- _Exercise requirements_:
Your answer should consist of all lines in the listing that hold the word "help".

- _Provided data_:
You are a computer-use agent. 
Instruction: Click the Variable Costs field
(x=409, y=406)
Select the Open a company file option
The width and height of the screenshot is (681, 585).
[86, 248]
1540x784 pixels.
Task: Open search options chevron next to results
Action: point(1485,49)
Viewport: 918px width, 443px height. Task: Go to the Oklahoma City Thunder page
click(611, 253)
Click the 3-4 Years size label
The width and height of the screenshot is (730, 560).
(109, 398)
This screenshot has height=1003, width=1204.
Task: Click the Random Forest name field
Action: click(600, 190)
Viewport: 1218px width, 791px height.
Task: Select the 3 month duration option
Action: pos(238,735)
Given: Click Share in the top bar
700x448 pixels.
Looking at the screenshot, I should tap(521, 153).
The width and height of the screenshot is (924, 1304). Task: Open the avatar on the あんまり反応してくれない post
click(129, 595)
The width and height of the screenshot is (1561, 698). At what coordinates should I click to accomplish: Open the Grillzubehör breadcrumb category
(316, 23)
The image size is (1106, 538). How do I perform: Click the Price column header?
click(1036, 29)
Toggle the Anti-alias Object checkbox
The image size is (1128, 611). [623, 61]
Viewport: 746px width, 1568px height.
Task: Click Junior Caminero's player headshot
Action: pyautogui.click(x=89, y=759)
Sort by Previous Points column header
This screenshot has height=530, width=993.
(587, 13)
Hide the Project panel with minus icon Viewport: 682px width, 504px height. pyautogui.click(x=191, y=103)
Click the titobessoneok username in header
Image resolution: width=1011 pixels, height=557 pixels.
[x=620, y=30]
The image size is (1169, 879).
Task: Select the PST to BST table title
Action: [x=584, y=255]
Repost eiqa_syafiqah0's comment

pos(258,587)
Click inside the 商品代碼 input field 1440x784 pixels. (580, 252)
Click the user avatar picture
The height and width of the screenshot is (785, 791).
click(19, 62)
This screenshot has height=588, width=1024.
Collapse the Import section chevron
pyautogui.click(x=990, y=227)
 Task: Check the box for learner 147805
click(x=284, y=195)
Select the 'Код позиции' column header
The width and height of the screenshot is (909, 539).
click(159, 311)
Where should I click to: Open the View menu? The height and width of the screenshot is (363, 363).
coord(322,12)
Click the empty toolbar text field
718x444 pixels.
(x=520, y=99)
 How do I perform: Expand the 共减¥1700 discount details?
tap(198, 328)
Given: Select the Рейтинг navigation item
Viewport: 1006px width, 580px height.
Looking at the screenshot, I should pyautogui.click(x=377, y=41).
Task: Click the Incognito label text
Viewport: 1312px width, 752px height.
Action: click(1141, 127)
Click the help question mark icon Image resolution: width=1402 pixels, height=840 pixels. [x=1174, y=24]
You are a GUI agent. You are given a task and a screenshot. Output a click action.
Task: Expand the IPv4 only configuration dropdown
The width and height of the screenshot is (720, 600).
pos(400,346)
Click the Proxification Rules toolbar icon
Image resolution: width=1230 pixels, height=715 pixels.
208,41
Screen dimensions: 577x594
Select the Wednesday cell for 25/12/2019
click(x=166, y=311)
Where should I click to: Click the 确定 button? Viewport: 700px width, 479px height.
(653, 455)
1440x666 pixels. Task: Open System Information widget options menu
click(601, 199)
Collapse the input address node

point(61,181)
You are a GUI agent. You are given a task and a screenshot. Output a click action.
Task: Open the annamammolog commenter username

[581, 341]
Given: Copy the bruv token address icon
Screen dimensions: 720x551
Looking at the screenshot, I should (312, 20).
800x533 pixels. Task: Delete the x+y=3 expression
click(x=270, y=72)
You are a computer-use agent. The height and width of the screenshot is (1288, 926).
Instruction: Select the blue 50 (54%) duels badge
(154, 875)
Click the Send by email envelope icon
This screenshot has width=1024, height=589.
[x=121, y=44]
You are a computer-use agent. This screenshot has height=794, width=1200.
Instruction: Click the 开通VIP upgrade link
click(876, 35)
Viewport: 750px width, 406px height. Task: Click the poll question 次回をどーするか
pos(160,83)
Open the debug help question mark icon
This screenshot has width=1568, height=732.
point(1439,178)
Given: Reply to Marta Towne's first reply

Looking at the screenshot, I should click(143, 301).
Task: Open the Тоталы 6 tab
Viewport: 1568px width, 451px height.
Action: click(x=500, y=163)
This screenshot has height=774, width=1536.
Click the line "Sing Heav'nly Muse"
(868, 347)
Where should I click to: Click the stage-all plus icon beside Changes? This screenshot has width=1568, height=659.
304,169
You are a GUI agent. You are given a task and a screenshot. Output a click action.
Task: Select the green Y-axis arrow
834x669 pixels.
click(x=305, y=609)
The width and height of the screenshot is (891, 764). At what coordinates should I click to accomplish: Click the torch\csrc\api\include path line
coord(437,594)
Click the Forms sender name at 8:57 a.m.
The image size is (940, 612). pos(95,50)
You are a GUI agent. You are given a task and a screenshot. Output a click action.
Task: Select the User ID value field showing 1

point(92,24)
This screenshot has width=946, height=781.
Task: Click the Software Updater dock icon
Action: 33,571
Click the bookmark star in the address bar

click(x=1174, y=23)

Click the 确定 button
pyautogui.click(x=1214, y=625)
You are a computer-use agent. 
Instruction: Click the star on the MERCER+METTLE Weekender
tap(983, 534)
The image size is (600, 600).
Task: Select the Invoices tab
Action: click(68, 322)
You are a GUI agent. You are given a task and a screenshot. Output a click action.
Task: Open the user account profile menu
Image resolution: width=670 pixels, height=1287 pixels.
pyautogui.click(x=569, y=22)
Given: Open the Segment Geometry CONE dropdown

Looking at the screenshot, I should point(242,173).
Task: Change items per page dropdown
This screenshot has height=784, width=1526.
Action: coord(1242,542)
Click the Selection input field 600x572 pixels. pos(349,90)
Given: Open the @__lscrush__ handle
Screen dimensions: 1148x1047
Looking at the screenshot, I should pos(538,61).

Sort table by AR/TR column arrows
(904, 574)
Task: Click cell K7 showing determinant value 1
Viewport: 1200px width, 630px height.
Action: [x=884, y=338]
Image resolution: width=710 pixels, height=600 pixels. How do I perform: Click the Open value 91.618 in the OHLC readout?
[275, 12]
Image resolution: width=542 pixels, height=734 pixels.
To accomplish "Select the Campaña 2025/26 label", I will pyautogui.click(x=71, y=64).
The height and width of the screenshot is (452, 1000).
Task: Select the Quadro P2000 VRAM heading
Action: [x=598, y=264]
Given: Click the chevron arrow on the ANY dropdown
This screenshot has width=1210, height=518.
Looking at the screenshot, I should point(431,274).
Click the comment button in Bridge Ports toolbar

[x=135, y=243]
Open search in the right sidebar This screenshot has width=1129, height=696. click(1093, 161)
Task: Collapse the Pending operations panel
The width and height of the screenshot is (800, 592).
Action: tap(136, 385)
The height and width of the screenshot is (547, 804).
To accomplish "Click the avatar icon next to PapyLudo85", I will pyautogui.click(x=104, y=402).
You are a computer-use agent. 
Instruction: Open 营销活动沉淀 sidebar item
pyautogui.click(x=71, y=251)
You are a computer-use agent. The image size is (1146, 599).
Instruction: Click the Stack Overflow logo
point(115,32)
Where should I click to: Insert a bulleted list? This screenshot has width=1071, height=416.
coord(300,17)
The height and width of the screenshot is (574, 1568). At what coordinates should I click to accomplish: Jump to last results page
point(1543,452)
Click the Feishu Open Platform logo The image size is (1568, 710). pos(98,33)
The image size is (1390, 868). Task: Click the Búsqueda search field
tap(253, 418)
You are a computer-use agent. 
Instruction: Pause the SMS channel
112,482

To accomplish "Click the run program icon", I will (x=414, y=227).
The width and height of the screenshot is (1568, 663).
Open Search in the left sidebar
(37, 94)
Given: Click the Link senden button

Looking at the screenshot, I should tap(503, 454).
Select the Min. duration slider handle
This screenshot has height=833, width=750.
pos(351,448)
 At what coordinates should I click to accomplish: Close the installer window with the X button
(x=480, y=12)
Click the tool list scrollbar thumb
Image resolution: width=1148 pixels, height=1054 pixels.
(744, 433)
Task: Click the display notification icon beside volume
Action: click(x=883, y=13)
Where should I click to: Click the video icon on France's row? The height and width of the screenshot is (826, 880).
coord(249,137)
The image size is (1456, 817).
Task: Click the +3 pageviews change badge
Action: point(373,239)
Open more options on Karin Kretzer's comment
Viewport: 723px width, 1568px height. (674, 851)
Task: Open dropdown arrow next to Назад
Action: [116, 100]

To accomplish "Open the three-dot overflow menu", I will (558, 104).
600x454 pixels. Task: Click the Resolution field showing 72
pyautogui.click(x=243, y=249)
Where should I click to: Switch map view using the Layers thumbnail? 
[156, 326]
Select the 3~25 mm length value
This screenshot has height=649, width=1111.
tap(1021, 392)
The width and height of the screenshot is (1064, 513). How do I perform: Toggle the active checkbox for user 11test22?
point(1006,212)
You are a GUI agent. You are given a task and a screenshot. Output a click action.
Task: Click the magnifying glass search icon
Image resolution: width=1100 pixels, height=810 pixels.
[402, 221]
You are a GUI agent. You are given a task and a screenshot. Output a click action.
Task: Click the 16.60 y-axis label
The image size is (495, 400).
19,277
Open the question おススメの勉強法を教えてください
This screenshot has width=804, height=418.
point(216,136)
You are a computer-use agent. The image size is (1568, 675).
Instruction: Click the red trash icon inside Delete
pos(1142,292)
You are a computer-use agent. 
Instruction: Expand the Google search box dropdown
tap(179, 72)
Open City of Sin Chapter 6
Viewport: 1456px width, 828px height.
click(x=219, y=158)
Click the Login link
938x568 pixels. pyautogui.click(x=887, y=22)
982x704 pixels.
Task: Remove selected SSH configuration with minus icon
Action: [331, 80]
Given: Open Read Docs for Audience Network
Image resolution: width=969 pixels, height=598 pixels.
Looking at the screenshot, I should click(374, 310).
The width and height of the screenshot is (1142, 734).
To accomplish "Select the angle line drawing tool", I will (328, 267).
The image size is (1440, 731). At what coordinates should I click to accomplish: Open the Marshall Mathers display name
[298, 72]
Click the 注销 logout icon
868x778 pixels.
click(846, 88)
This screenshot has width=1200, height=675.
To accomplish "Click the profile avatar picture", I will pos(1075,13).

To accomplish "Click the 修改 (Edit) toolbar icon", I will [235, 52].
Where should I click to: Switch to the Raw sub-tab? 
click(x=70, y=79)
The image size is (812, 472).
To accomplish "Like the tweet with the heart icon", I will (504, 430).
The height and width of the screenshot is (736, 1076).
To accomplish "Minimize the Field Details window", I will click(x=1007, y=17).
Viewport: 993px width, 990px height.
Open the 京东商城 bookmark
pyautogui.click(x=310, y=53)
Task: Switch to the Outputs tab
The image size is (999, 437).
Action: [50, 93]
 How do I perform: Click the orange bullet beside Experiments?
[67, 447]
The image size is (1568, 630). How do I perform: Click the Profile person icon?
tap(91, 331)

- _Output of the exercise_:
Click the help question mark icon Image resolution: width=1402 pixels, height=840 pixels. [x=1174, y=24]
Open the debug help question mark icon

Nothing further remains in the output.